### [Work to do]
Please copy out the lines running from the one containing "This screenshot has height=1116, width=706." through the end of the records, both ends included, and reproduce them word for word. Leave the pictures out of your answer.

### [Information provided]

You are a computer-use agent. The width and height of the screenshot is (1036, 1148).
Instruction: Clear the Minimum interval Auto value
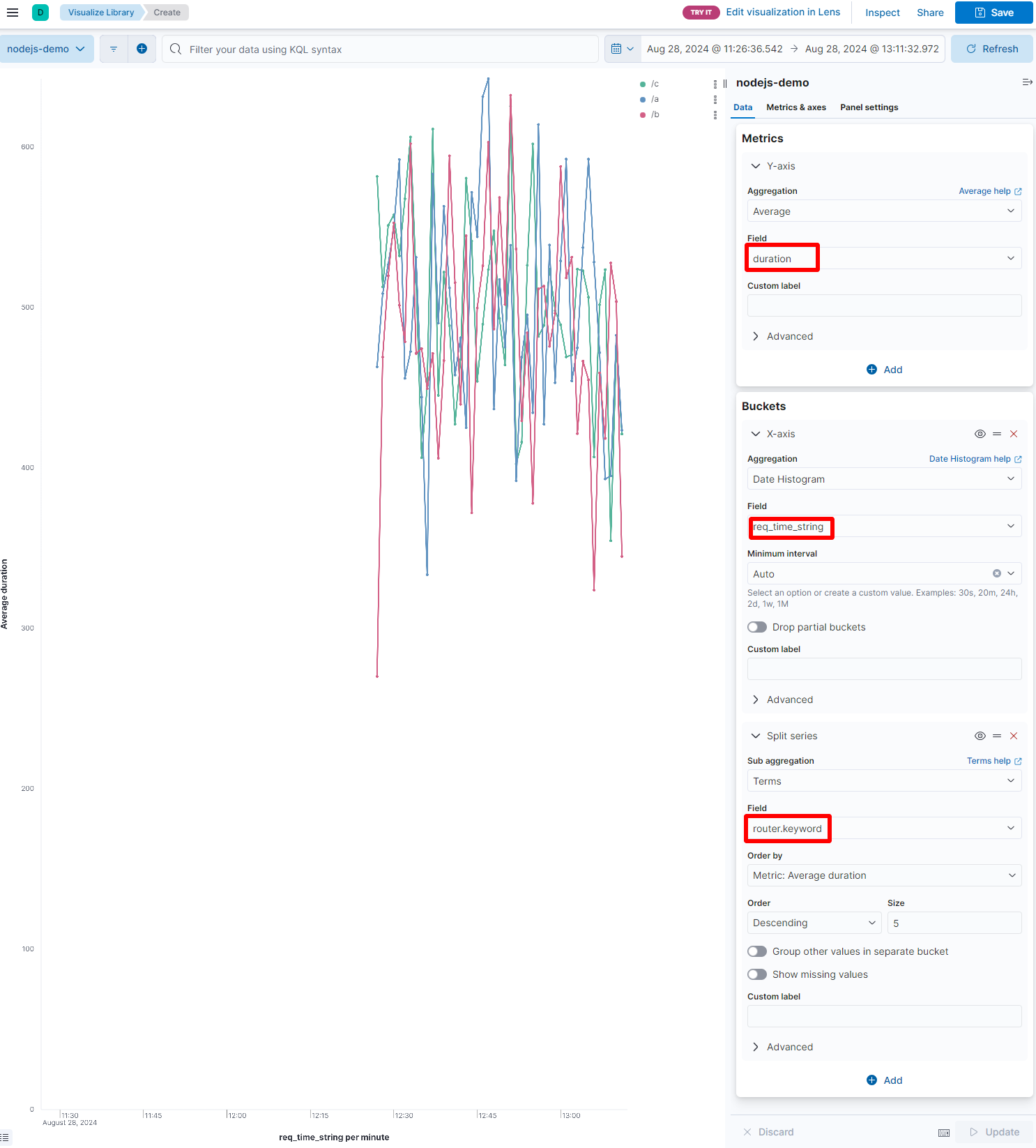point(996,573)
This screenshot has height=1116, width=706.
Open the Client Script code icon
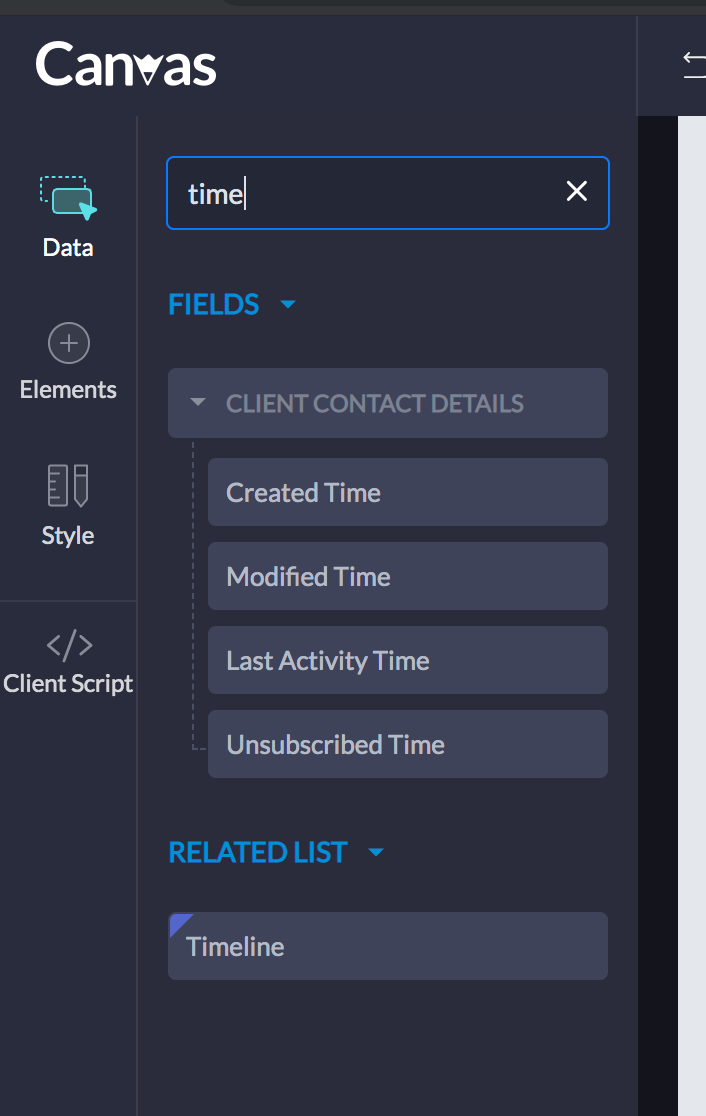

### [Finished exercise]
This screenshot has height=1116, width=706.
Open the Client Script code icon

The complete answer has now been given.